_Aim_:
Please turn the entries below into a JSON list of strings, one string per line and no strings for blank lines. Leave the pictures out of the answer.

_Element lookup entries_:
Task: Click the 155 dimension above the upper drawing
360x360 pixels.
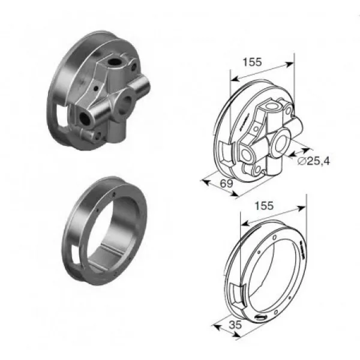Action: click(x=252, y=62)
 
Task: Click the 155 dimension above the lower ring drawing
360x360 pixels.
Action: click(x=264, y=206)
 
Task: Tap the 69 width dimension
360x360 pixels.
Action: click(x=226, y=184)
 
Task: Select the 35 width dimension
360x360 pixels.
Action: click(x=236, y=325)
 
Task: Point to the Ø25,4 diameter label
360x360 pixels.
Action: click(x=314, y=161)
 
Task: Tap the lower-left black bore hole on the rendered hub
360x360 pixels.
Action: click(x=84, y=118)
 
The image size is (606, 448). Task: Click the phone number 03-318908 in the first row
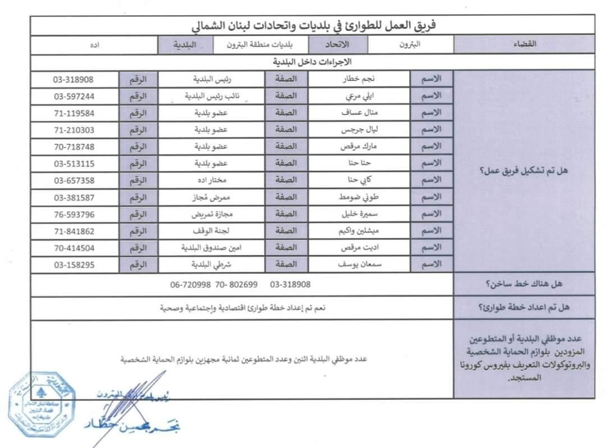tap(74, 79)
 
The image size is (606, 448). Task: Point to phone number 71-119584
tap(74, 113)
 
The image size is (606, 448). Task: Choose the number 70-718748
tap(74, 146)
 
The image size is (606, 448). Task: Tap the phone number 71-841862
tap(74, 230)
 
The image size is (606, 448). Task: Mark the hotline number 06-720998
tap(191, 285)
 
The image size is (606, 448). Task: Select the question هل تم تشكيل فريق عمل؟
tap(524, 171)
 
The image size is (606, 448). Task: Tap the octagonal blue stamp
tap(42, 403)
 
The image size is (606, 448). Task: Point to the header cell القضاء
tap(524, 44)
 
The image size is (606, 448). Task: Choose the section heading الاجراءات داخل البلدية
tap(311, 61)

_The response_:
[
  "Task: Click the 155 dimension above the upper drawing",
  "360x360 pixels.",
  "Action: click(x=252, y=62)",
  "Task: Click the 155 dimension above the lower ring drawing",
  "360x360 pixels.",
  "Action: click(x=264, y=206)",
  "Task: Tap the 69 width dimension",
  "360x360 pixels.",
  "Action: click(x=226, y=184)",
  "Task: Select the 35 width dimension",
  "360x360 pixels.",
  "Action: click(x=236, y=325)",
  "Task: Point to the Ø25,4 diameter label",
  "360x360 pixels.",
  "Action: click(x=314, y=161)",
  "Task: Tap the lower-left black bore hole on the rendered hub",
  "360x360 pixels.",
  "Action: click(x=84, y=118)",
  "The image size is (606, 448). Task: Click the phone number 03-318908 in the first row",
  "tap(74, 79)",
  "The image size is (606, 448). Task: Point to phone number 71-119584",
  "tap(74, 113)",
  "The image size is (606, 448). Task: Choose the number 70-718748",
  "tap(74, 146)",
  "The image size is (606, 448). Task: Tap the phone number 71-841862",
  "tap(74, 230)",
  "The image size is (606, 448). Task: Mark the hotline number 06-720998",
  "tap(191, 285)",
  "The image size is (606, 448). Task: Select the question هل تم تشكيل فريق عمل؟",
  "tap(524, 171)",
  "The image size is (606, 448). Task: Tap the octagonal blue stamp",
  "tap(42, 403)",
  "The image size is (606, 448). Task: Point to the header cell القضاء",
  "tap(524, 44)",
  "The image size is (606, 448). Task: Choose the section heading الاجراءات داخل البلدية",
  "tap(311, 61)"
]